**PROBLEM TO SOLVE**
Rewrite the records from the line containing "You are a computer-use" through the end of the records, requests included, and multiply every coordinate in the answers by 1.55, rounding to whole numbers with halves rounded up. Leave the pictures out.

**DATA TO USE**
------------

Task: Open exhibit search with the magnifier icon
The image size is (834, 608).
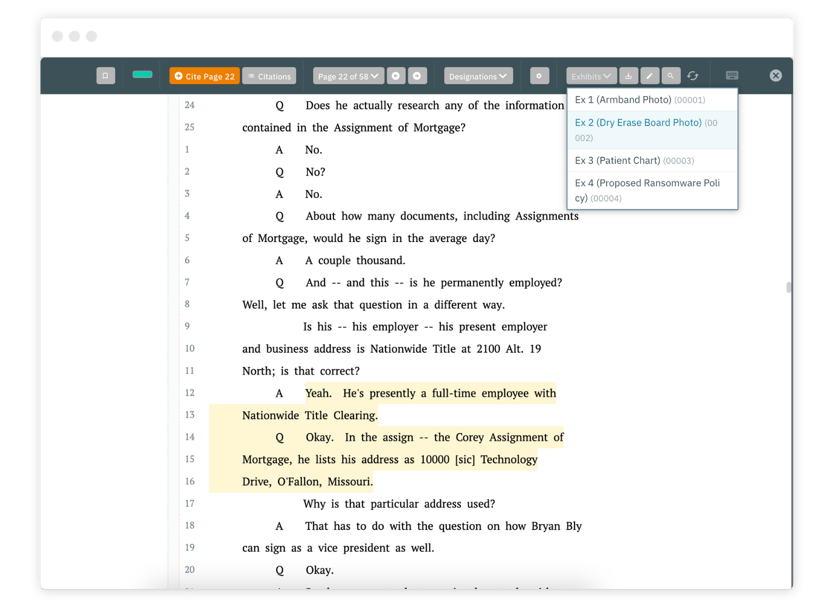Action: (671, 75)
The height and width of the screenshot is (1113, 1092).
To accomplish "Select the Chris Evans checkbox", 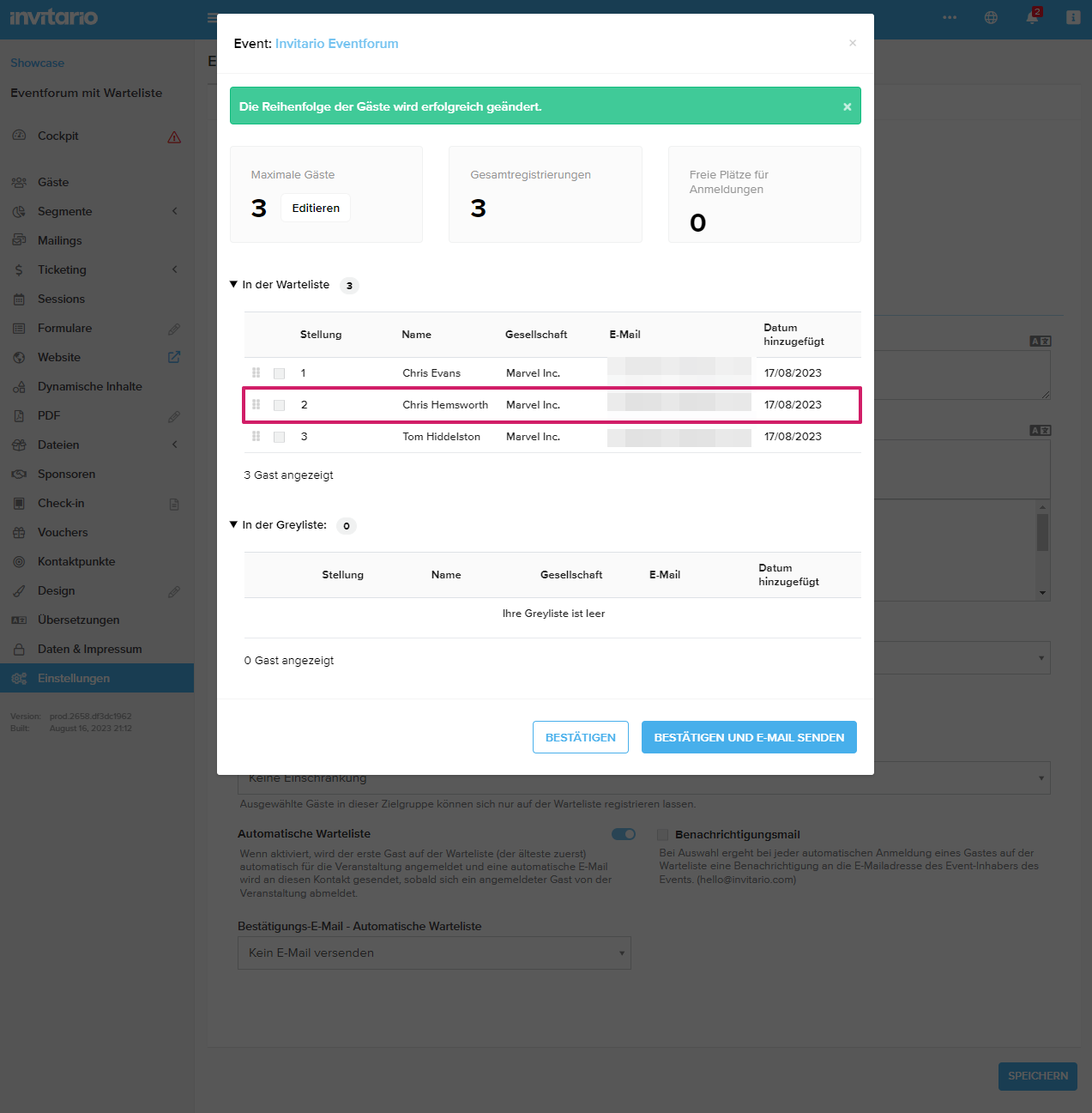I will tap(279, 373).
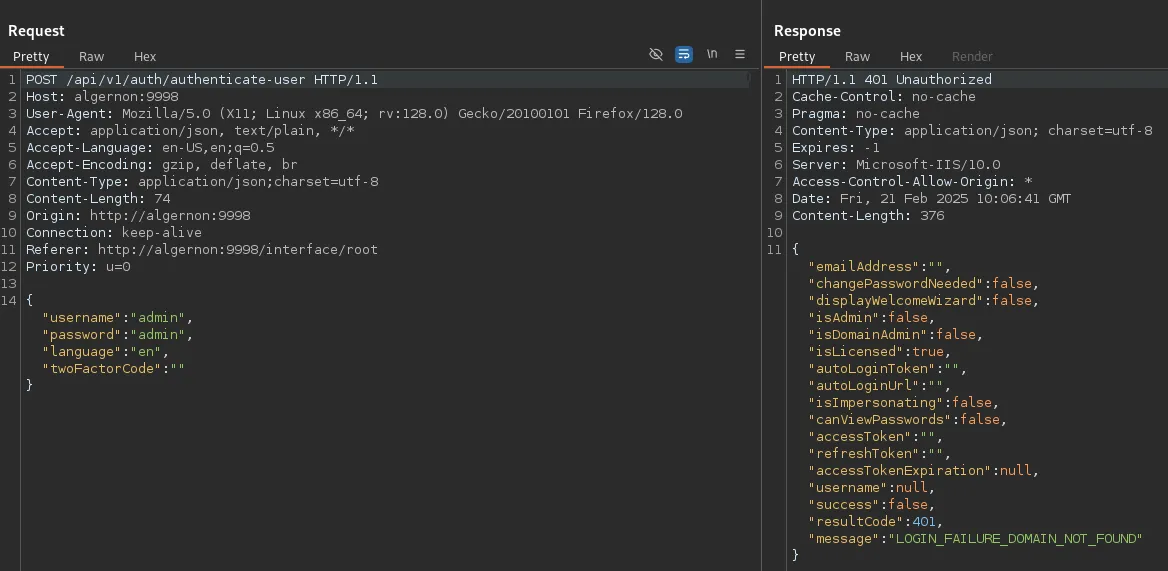Toggle the hidden-eye inspector icon in Request

click(656, 55)
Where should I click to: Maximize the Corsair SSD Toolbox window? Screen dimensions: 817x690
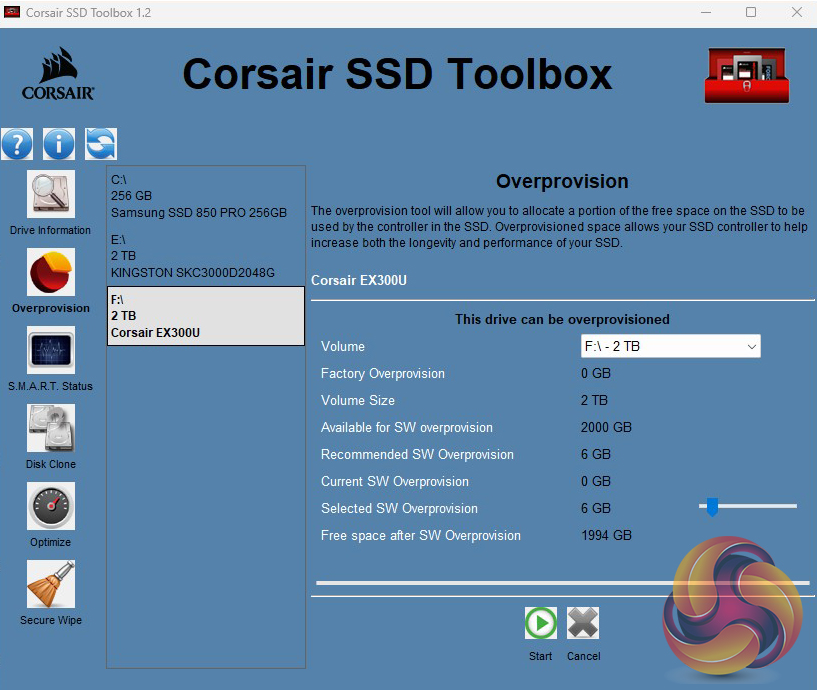coord(751,13)
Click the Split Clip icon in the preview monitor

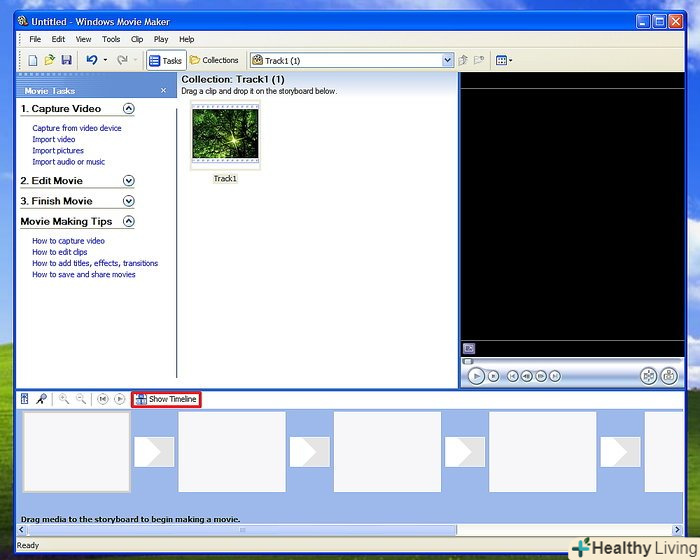tap(648, 376)
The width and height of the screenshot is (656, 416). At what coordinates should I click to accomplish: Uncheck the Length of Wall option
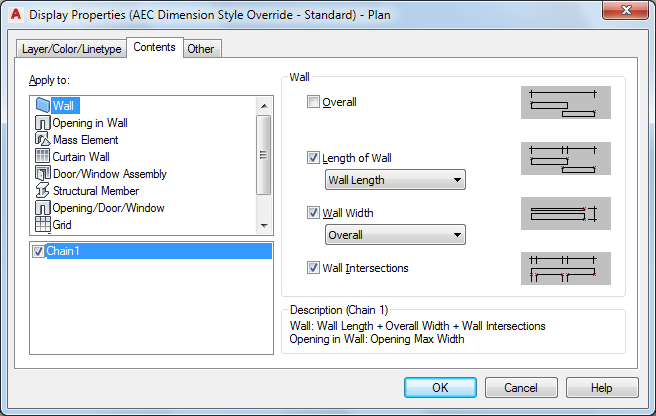[x=314, y=158]
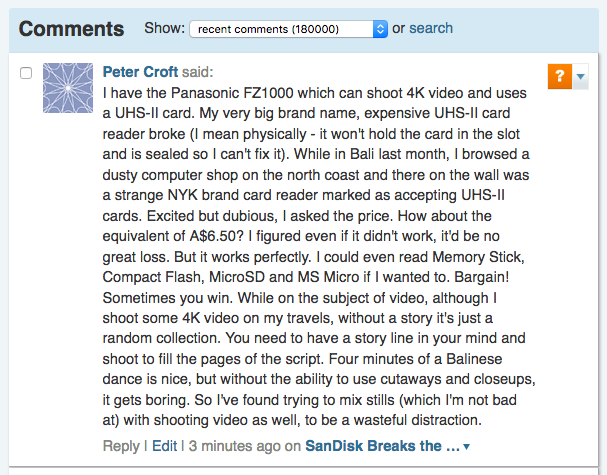The height and width of the screenshot is (475, 607).
Task: Click the search link next to Show
Action: coord(431,28)
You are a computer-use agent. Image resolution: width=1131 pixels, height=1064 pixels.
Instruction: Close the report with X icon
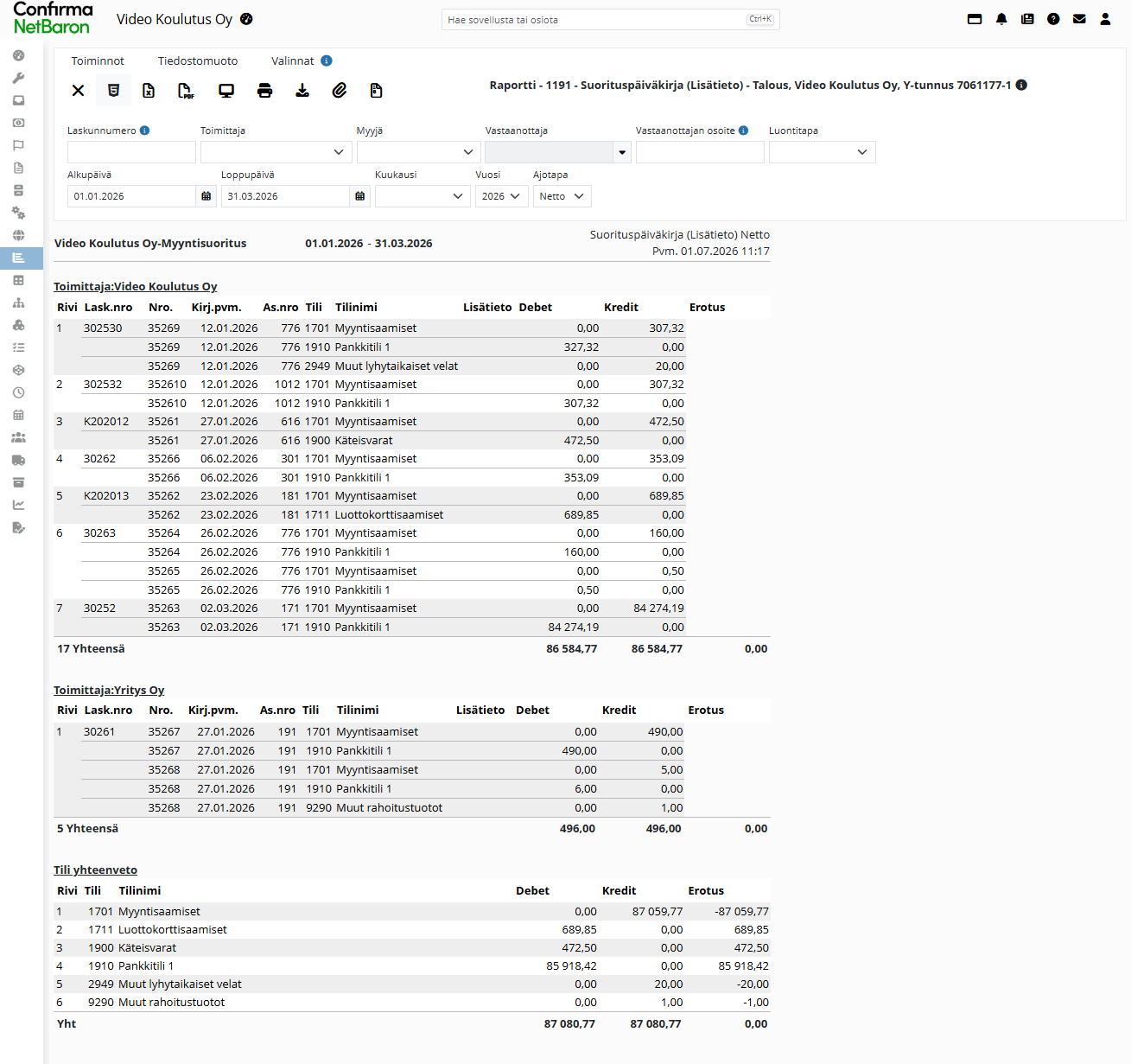(x=78, y=91)
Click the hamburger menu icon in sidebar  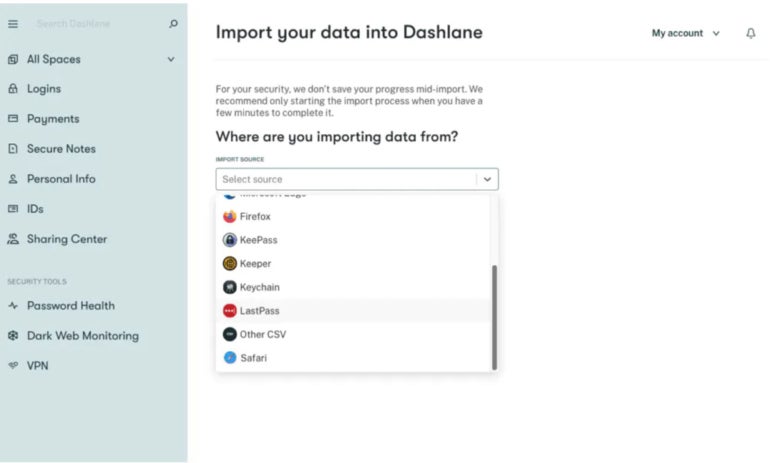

------------

**OUTPUT BELOW**
You are a computer-use agent. Image resolution: width=1131 pixels, height=1064 pixels.
Instruction: Close the report with X icon
(x=121, y=141)
Click the hamburger menu icon in sidebar  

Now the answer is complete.